Your assignment: Records follow. Pull out every line that contains "width".

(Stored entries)
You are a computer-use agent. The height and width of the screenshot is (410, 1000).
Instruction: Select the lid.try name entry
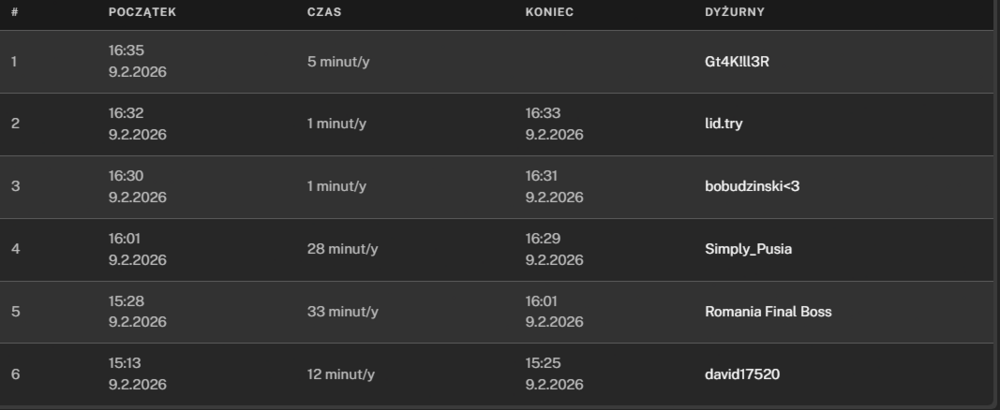[724, 124]
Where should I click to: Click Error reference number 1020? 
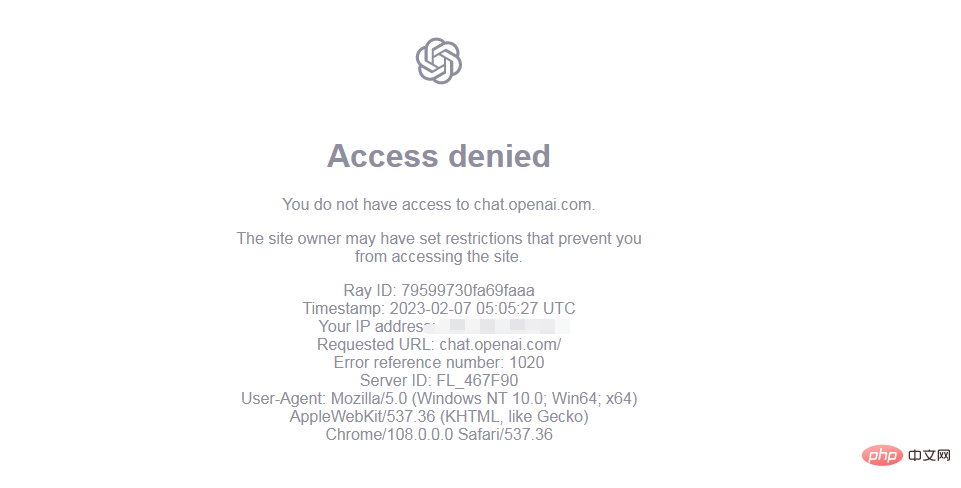click(x=439, y=362)
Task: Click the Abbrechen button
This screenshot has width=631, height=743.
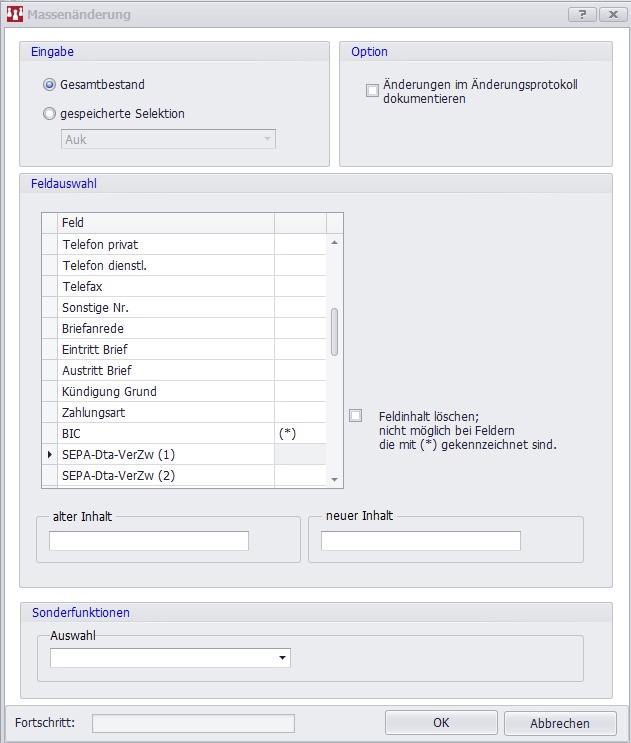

Solution for this exercise:
You are a computer-use agent. The height and width of the screenshot is (410, 1000).
This screenshot has width=631, height=743.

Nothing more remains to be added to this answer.